Published on: 1 September 2019

It has become an unavoidable fact that homelessness in the UK has grown massively since 2010. There is a housing crisis because we do not have affordable housing. Housing available for rent, let alone to buy.

If you lost your job, how long could you keep up the repayments on your mortgage or your rent? Could you afford a zero-hours contract, not knowing one week to another what your pay will be? Can you wait five weeks before you get your first benefit income?

Most people aren’t homeless because they have drug addictions, or alcohol abuse, but because a simple change happened to their circumstances and the cost of their housing was too high for them to fix the problem. There, but for the grace of God, go I.

Then once homeless, it is so hard to rehouse people, because the benefit system and the average wages do not match the average private rents. This traps people into homelessness, or into temporary accommodation (provided by councils to only those homeless people in ‘priority need’) because there are not enough social or council homes to move people to instead.

How then, as Christians, do we respond to this?

Our God tells us to “Love mercy, seek justice, and walk humbly with our God” in Micah 6:8. “Love mercy” means to look at a person on the street and not blame them for being a drug user (most people only get into drugs, or develop mental health problems, after being made homeless). Help the homeless person, regardless of why he is homeless. Give him or her a cup of coffee. A hot sandwich. A smile. A leaflet about where to go for the foodbank or a night shelter. A phone number for Shelter (0808 800 4444).

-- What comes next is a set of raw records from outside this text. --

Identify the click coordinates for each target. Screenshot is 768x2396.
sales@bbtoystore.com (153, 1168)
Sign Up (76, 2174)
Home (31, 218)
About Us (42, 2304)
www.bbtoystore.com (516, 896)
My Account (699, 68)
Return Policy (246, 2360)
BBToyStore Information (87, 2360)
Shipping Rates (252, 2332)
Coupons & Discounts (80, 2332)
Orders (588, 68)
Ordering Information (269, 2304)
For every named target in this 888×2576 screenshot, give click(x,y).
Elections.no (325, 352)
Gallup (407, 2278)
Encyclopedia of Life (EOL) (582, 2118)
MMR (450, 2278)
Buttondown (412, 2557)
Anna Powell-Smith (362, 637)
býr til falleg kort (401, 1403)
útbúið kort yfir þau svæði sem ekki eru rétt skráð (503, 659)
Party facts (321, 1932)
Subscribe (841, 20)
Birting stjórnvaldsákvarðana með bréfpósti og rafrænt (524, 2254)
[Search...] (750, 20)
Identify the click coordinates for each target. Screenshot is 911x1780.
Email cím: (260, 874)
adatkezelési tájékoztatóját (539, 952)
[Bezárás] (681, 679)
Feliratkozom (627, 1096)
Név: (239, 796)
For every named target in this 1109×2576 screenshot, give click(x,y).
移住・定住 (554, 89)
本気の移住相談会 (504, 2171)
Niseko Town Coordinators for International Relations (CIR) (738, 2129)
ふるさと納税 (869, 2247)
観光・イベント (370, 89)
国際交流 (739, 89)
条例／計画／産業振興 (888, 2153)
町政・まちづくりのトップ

Secondly, seek justice for that person, or for homeless people overall. “Speak up for those who cannot speak for themselves, for the rights of all who are destitute” says Proverbs 31:8. Sign petitions on the internet. Write to your MP and councillors. Donate food items to a food bank. Volunteer somewhere.

Thirdly, walk humbly with our God. In the good Samaritan parable, Luke 10:33 says: the “Samaritan came along, and when he saw the man, he felt compassion for him”. In the Greek, this actually says “his bowels exploded”! In our parlance we would say, “his heart broke”.

That is how Jesus sees you. Jesus is the Samaritan, and you are a victim of assault by illness, debt, grief, poverty, homelessness, sin. Jesus looks at you, and his heart breaks. And it’s because Jesus does this for you first, that he says “Yes, now go and do the same”. By walking humbly with our God, you can love homeless people because God has first loved us. And if you are reading this and you are homeless, know that Jesus has been homeless too, and his heart breaks with love for you.